— There are so many bad quarterbacks in college football at the moment it’s hard to work out how Maryland managed to land Tua Tagovailoa’s brother via transfer. Taulia has been absolutely superb the last two weeks and looks the part of a pro prospect for the future. He’s mobile, accurate, throws well on the run, doesn’t take unnecessary chances and can make plays at every level. He’s also elevating Maryland way beyond expectations. In a 35-19 win against Penn State he threw three touchdowns and 282 yards was on point.
— No quarterback has elevated his stock more than BYU’s Zach Wilson so far, however. Some players just have a X-factor. They look in control, skilful, the clear best player on the field. That’s Wilson week after week this season. The 51-17 win against Boise State was another masterclass. He has a lot of what teams look for — creativity and improv skills, the ability to throw from difficult angles on the run, enough speed to make gains on the ground and he’s highly accurate. He’s not a big, physical player and that gives some pause. He might have a lot of similar traits to Justin Herbert but he doesn’t have the arm or the size. That does matter and he’ll need to get stronger. He doesn’t have that ‘flick of the wrist’ fastball that Kyler Murray had on a more diminutive frame. Even so, he has looked fantastic this year.
— Sometimes you can boost your stock when you have to leave a game through injury. Kyle Pitts was hammered on an illegal hit that led to concussion symptoms against Georgia. Without him, the Florida offense just didn’t look the same (even though they won comfortably). He had two catches for 59 yards and a touchdown but you have to know where he is at all times. He’s not going to come into the NFL and be a George Kittle style complete tight end. He’s more of a moveable chess piece. Yet a team with a young quarterback who needs an ideal #2 to pair with a dynamic outside receiver should target Pitts early in the first round.
— Going back to Penn State, one of the biggest disappointments so far is not being able to see running back Journey Brown. The team released a statement saying he’s out with an undisclosed illness. He posted a video suggesting he might be back at some point this season but it’s unclear. Based on his 2019 film he was a player I was desperate to see more of. He’s reportedly up to 216lbs which is in Seattle’s range. He jumped a 40-inch vertical at SPARQ so he’s incredibly explosive. He’s been timed at a 4.29 in the forty and you do see that speed on the field. He is lightning fast and his acceleration is incredible. He has superb change of direction skills and delivers sudden, ankle-breaking cuts to avoid tacklers. He also fights through contact and is a surprisingly good goal-line runner. He looked like a potential second round pick based on what he showed last year. Look out for updates on his status moving forward. Penn State badly miss him and others (Micah Parsons etc).

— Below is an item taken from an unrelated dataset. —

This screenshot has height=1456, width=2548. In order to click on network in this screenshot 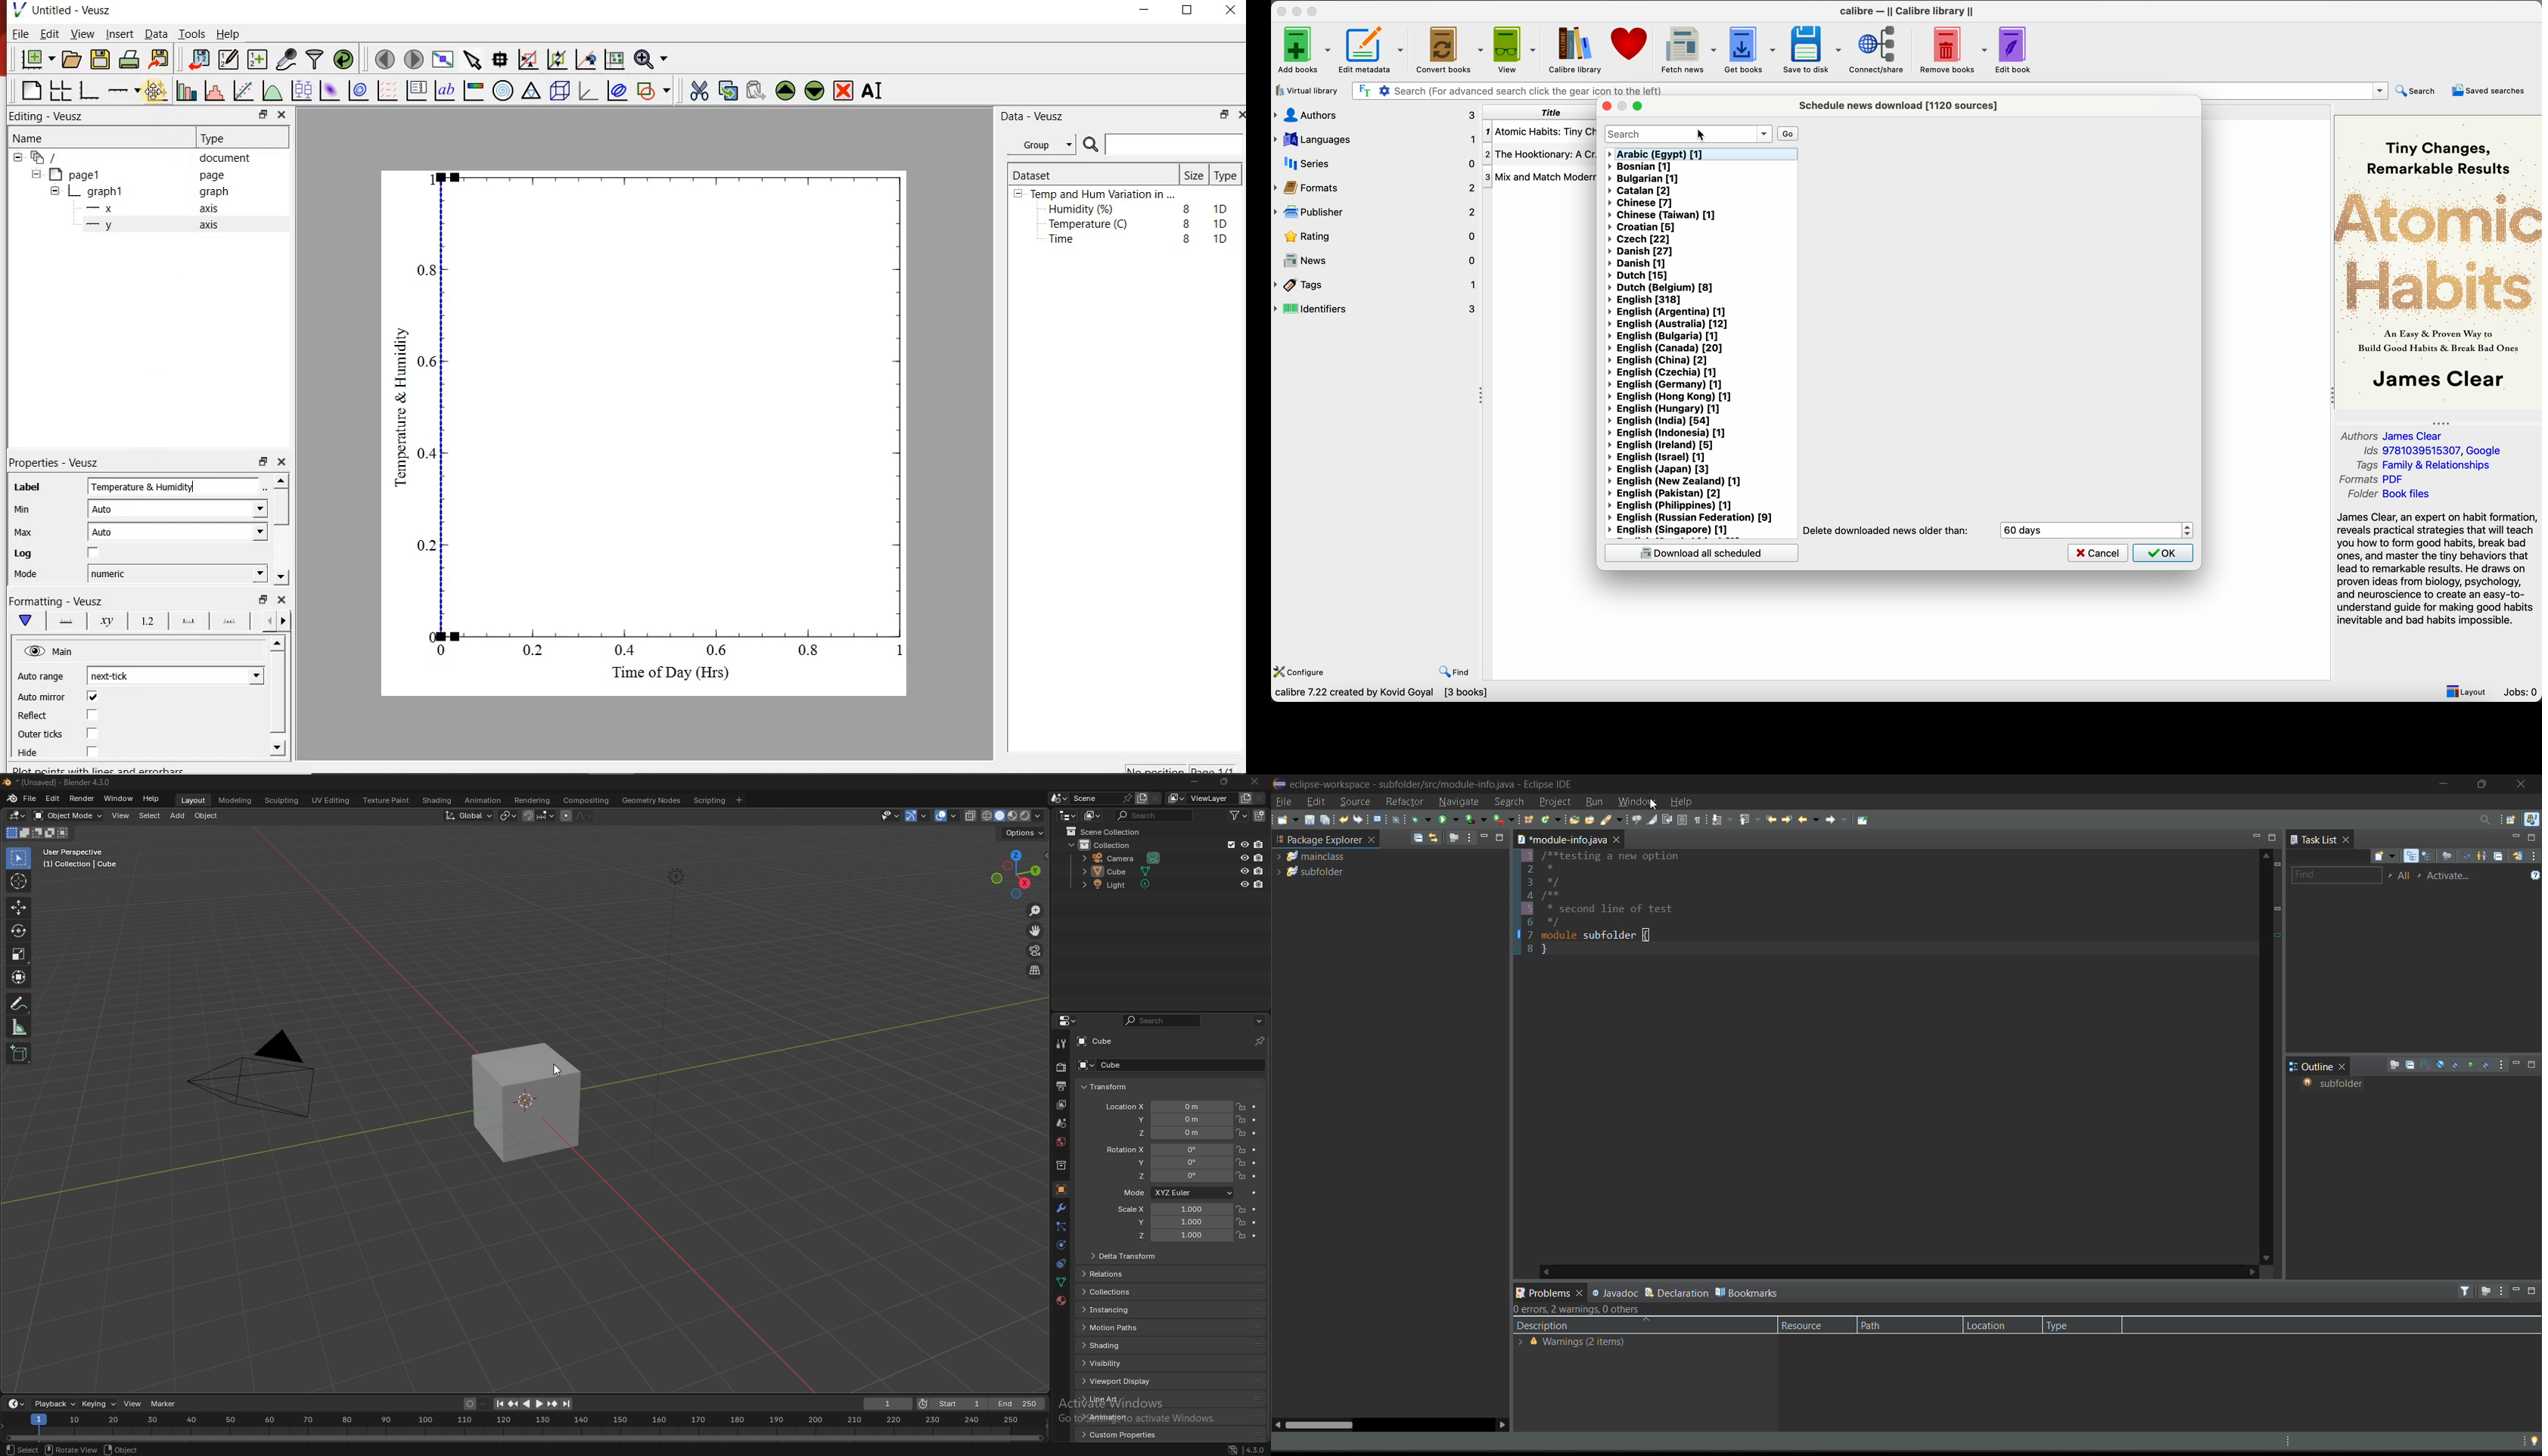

— Pittsburgh pass rusher Patrick Jones is a leader, he’s incredibly quick off the edge, he has versatility and range, he has a repertoire and it’s hard to take any mock draft seriously that doesn’t have him listed as a high pick. He was superb again in a big win against Florida State. He was firing up his team mates in pre-game. He’s pretty much the exact type of player the Seahawks need.
— I’m watching the first quarter of Clemson vs Notre Dame tonight then the rest in the morning. The player I’m most interested in is left guard Aaron Banks. Every time I’ve watched Notre Dame so far he’s been the player who stands out. If you’re a fan of the Damien Lewis pick (who isn’t) then Banks could deliver a guard pairing with major long term potential. With Ethan Pocic still only 25-years-old, the idea of a blossoming young interior O-line is enticing. Notre Dame scored on a 65-yard touchdown run to start the game. Banks opened the initial gap before delivering a nice second-level effort. He’s a big, mean, athletic blocker with the size Seattle loves at left guard. He also switches out to play left tackle for some snaps.